Matter of Antonio FIGUEROA, Respondent

FOR RESPONDENT: Anne E. Doebler, Buffalo, New York FOR THE DEPARTMENT OF HOMELAND SECURITY: Steven J. Connelly, Assistant Chief Counsel


When an application for Temporary Protected Status that has been denied by the United States Citizenship and Immigration Services ("USCIS") is renewed in removal proceedings, the Immigration Judge may consider any material and relevant evidence, regardless of whether the evidence was previously considered in proceedings before the USCIS. FOR RESPONDENT: Anne E. Doebler, Buffalo, New York FOR THE DEPARTMENT OF HOMELAND SECURITY: Steven J. Connelly, Assistant Chief Counsel BEFORE: Board Panel: MILLER, ADKINS-BLANCH, and GUENDELSBERGER Board Members. ADKINS-BLANCH, Board Member:

In a decision dated May 21, 2009, an Immigration Judge denied the respondent's application for Temporary Protected Status ("TPS") under section 244 of the Immigration and Nationality Act, 8 U.S.C. § 1254a (2006), but granted his request for voluntary departure. The respondent has appealed from that decision. The record will be remanded to the Immigration Judge.

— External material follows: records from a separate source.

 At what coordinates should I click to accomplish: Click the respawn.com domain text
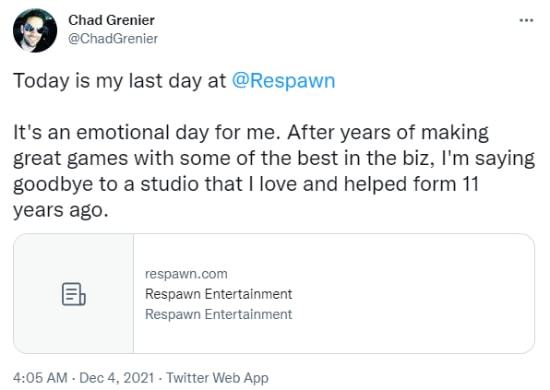point(186,274)

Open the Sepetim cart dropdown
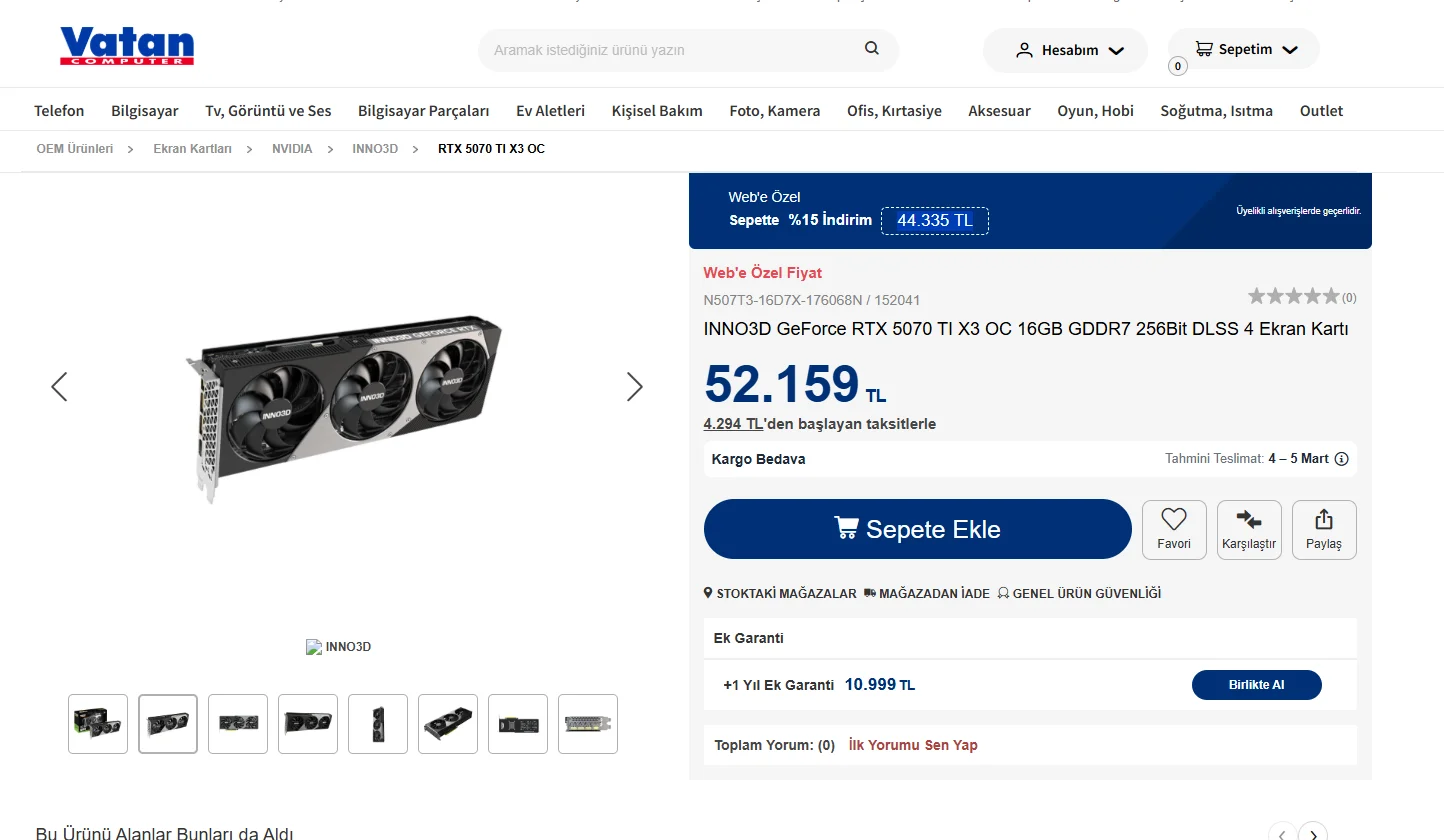tap(1244, 49)
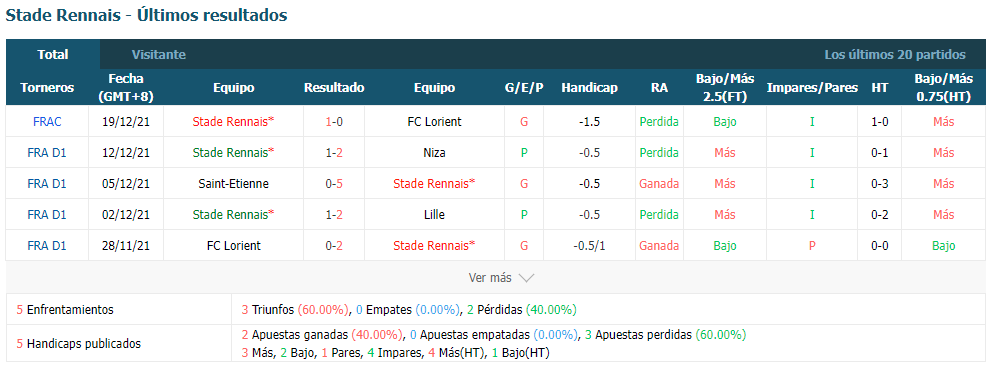Click the 1-0 result for Lorient match
Viewport: 993px width, 369px height.
point(334,122)
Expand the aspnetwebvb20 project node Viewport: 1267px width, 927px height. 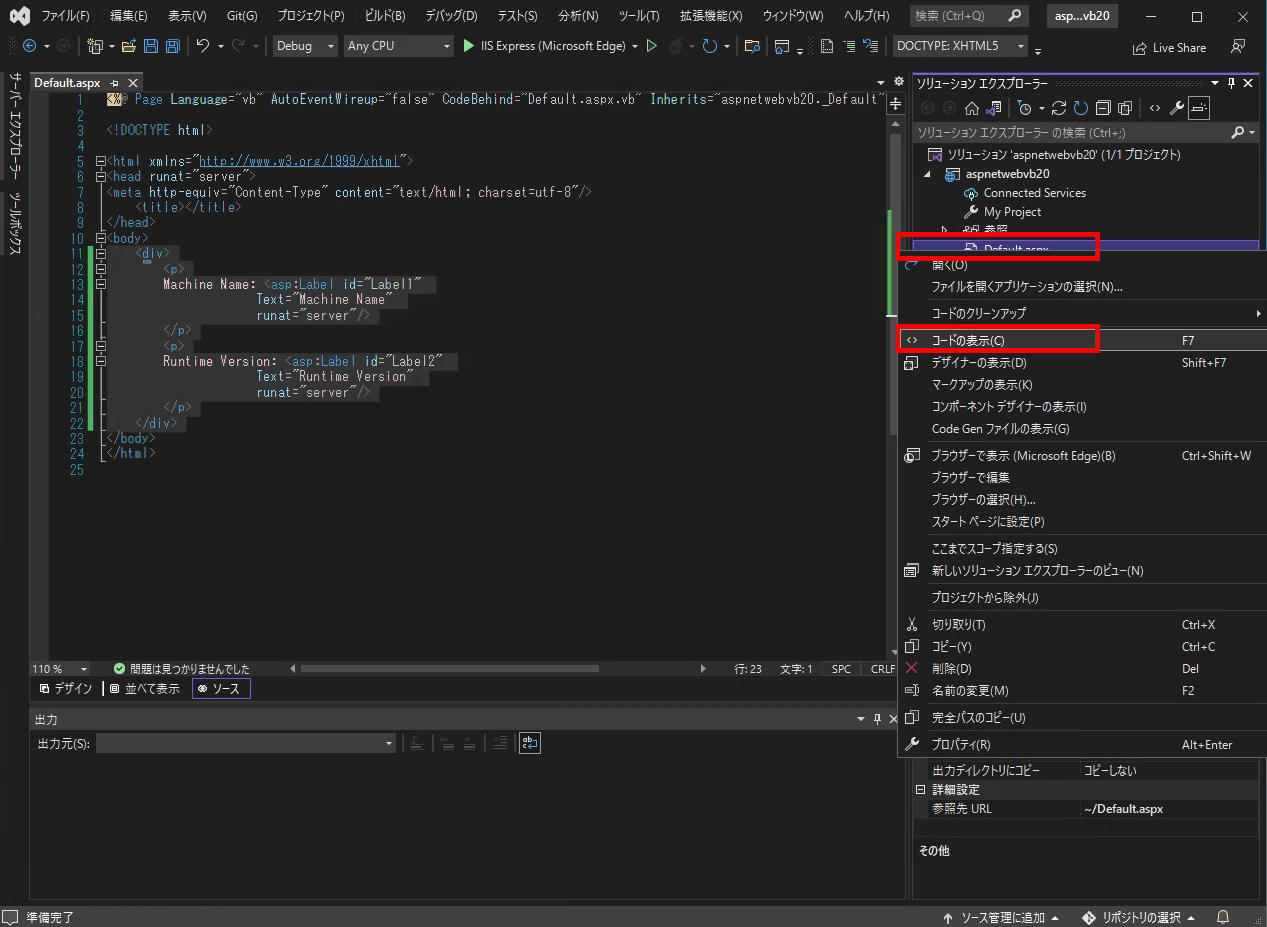tap(925, 174)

I. FACTUAL AND PROCEDURAL HISTORY

The respondent, a native and citizen of El Salvador, filed multiple applications for TPS with the United States Citizenship and Immigration Services ("USCIS"), the earliest of which was filed on or about May 21, 2001. The USCIS denied the applications based on the respondent's failure to submit evidence sufficient to establish his continuous residence in the United States since February 13, 2001. The Department of Homeland Security ("DHS") served the respondent with a Notice to Appear (Form I-862) on or about September 11, 2007.

In removal proceedings, the respondent renewed his TPS application and submitted a new Form I-821 (Application for Temporary Protected Status). The DHS provided all the documents associated with the TPS proceedings before the USCIS. The respondent offered his own testimony, as well as testimony from three brothers and a brother-in-law. Prior to the testimony, counsel for the DHS questioned whether the Immigration Judge could consider new witness testimony on a renewed TPS application. He asked that the testimony be given limited weight but made no objection.

After the hearing, the Immigration Judge advised the parties that some of the testimony did not record, and he reset the matter for the witnesses to return. Shortly thereafter, the complete tapes were located, and without taking further testimony, the Immigration Judge issued a written decision on May 21, 2009. In his decision, the Immigration Judge found that the respondent had not presented documentary evidence or testimony sufficient to establish continuous residence in the United States since February 13, 2001.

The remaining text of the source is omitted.